Inside Don Henley’s Country-Rock Homecoming
When Don Henley was a boy growing up in rural Texas, he used to listen to country greats like Hank Williams and George Jones on the legendary Louisiana Hayride radio show. For Cass County, his first solo album in 15 years, Henley went back to those roots, recording in Nashville with singing partners like Mick Jagger, Merle Haggard, Dolly Parton, Miranda Lambert and Alison Krauss. “I got people whose voices move me, people whose music I respect,” says Henley. “They’re real singers who can really get the job done.”

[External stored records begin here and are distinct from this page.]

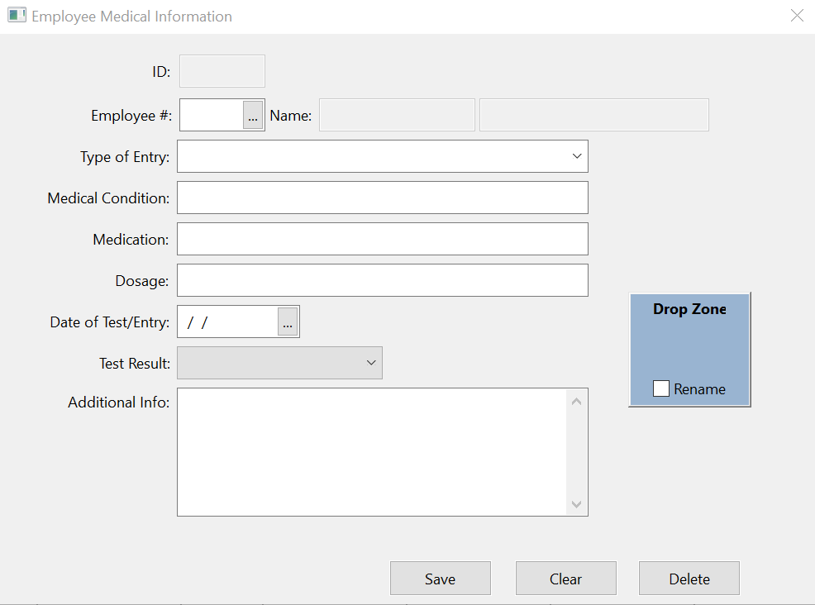Expand the Type of Entry dropdown
Screen dimensions: 815x605
click(577, 156)
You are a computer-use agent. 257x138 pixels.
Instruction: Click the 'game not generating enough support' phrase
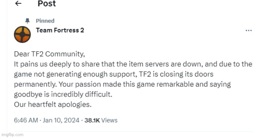(75, 74)
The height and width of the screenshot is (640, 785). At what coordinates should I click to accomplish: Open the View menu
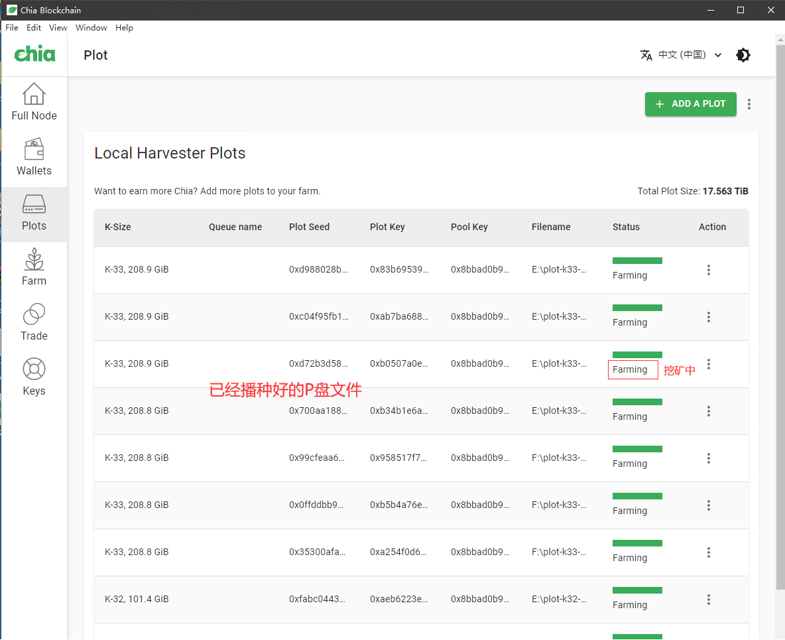58,28
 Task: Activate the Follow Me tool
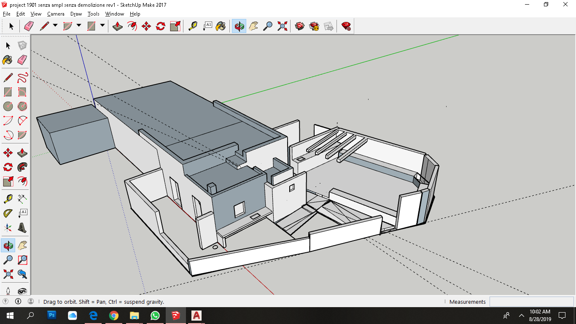point(22,167)
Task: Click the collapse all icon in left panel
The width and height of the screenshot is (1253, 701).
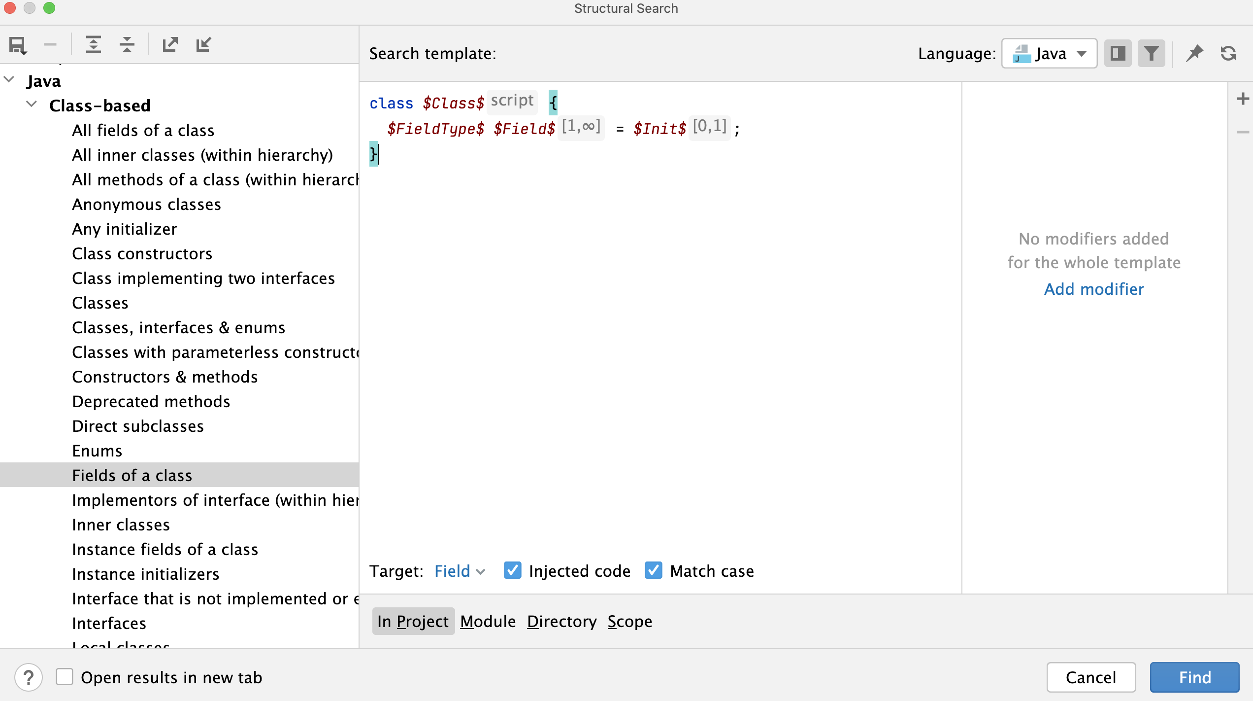Action: pyautogui.click(x=125, y=45)
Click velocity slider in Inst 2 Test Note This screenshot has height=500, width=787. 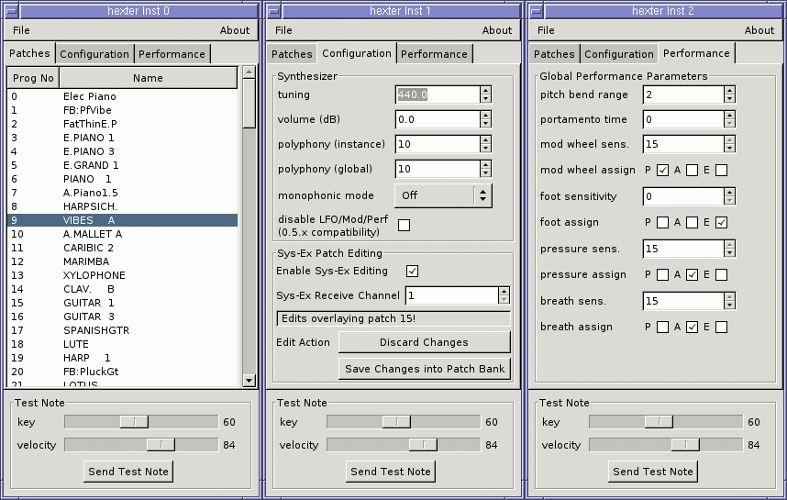(x=666, y=445)
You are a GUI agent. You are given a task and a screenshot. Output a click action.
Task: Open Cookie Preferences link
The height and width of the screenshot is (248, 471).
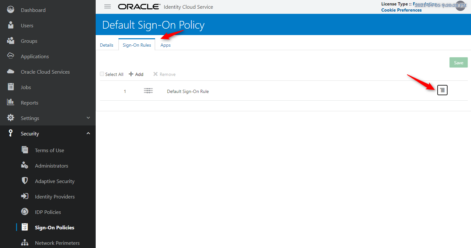coord(401,10)
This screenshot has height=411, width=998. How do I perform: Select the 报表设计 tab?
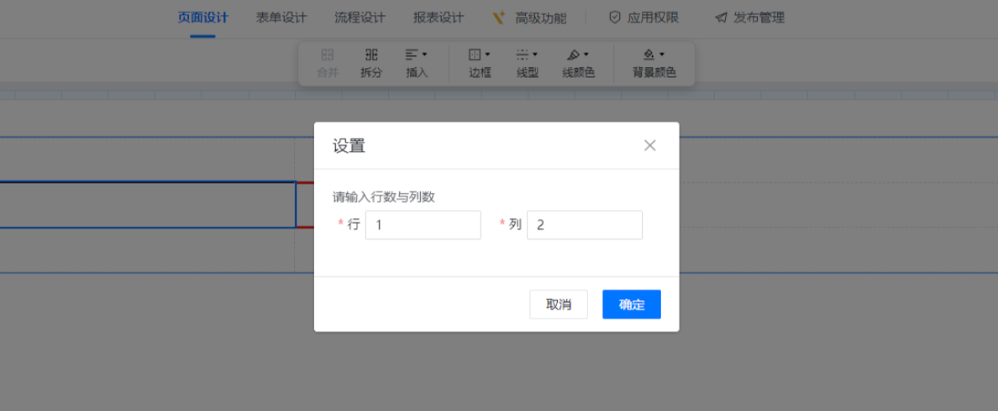point(439,18)

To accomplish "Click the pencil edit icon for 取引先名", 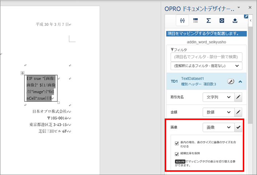I will pyautogui.click(x=238, y=97).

Henley wrote songs for the album during the 160-mile drive between Dallas and his tiny hometown of Linden in Cass County, Texas, drawing inspiration from a landscape he describes as “where the Old South meets the West.” Co-produced by former Tom Petty and the Heartbreakers drummer Stan Lynch, the songs stretch from country and blues to rock and Americana, the kind of organic blend he’s specialized in since the Eagles‘ early days.

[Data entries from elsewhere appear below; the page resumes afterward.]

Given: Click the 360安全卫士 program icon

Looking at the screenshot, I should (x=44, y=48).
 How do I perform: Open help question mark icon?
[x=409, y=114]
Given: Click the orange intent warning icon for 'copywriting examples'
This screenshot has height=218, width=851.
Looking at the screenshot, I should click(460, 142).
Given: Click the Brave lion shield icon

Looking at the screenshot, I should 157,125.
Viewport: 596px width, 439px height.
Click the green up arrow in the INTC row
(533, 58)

Henley spent five years on Cass County, recording in Dallas and Orlando as well as Nashville. Henley, Jagger and Lambert mix voices on “Bramble Rose,” originally by singer-songwriter Tift Merritt, and there are hints of the Eagles’ “Desperado” on the understated Haggard duet “The Cost of Living.” Parton appears on “When I Stop Dreaming,” a bittersweet 1955 classic by the Louvin Brothers. Henley had hoped to record with Jones, but that collaboration couldn’t be arranged before the iconic singer’s death in 2013. “I’ll always regret that,” says Henley.

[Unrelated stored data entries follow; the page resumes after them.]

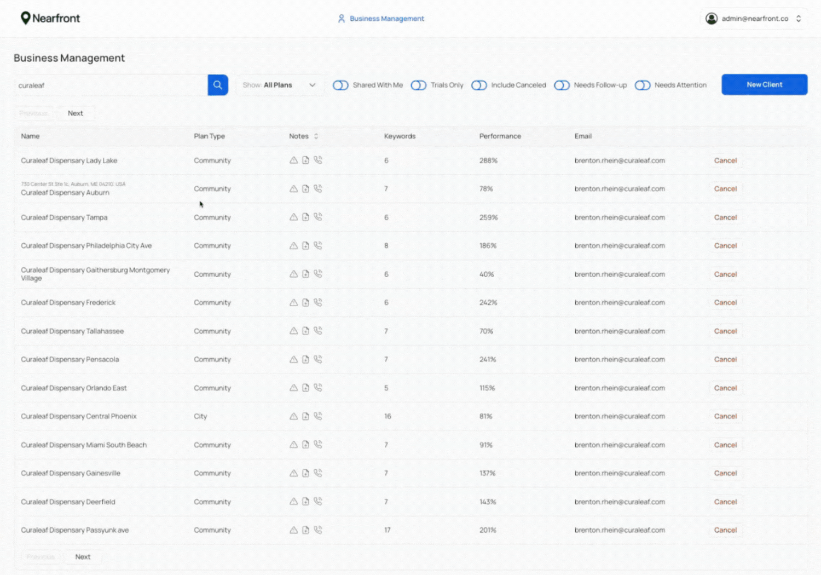
Task: Click the warning triangle for Curaleaf Dispensary Frederick
Action: (293, 302)
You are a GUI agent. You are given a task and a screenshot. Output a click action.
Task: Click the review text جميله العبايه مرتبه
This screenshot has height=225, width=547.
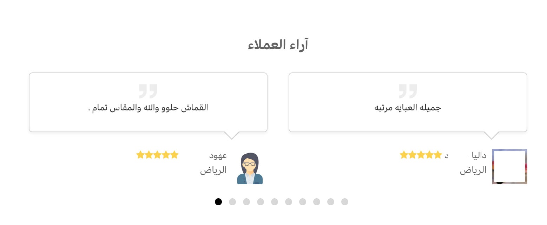click(x=408, y=108)
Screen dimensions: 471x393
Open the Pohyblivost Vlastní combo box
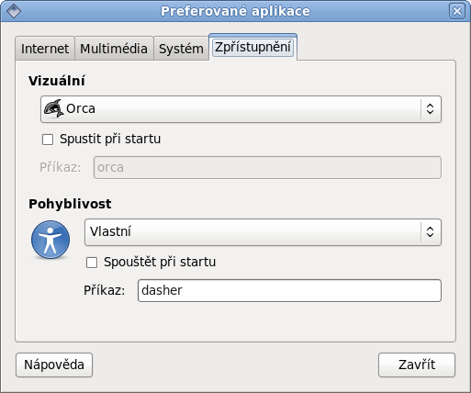point(263,232)
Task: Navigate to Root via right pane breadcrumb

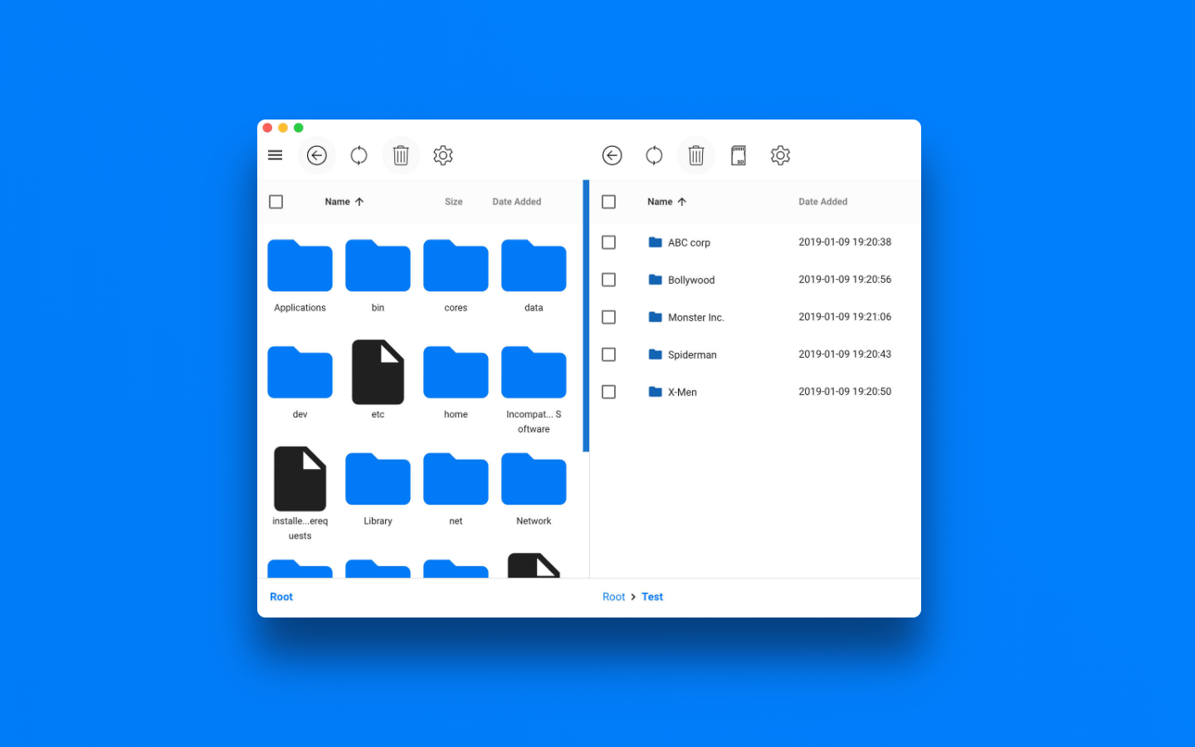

Henley — who has toured steadily and recorded one studio album with the Eagles since the band re-formed in 1994 — enjoyed the process of getting back in the studio, and also spending time in Nashville. “They have the heart-attack food that I grew up on,” he says. And he doesn’t expect it’ll take another decade and a half before he releases his next album. “I write a little bit every day,” he says. “I still hope that my best work is ahead of me.”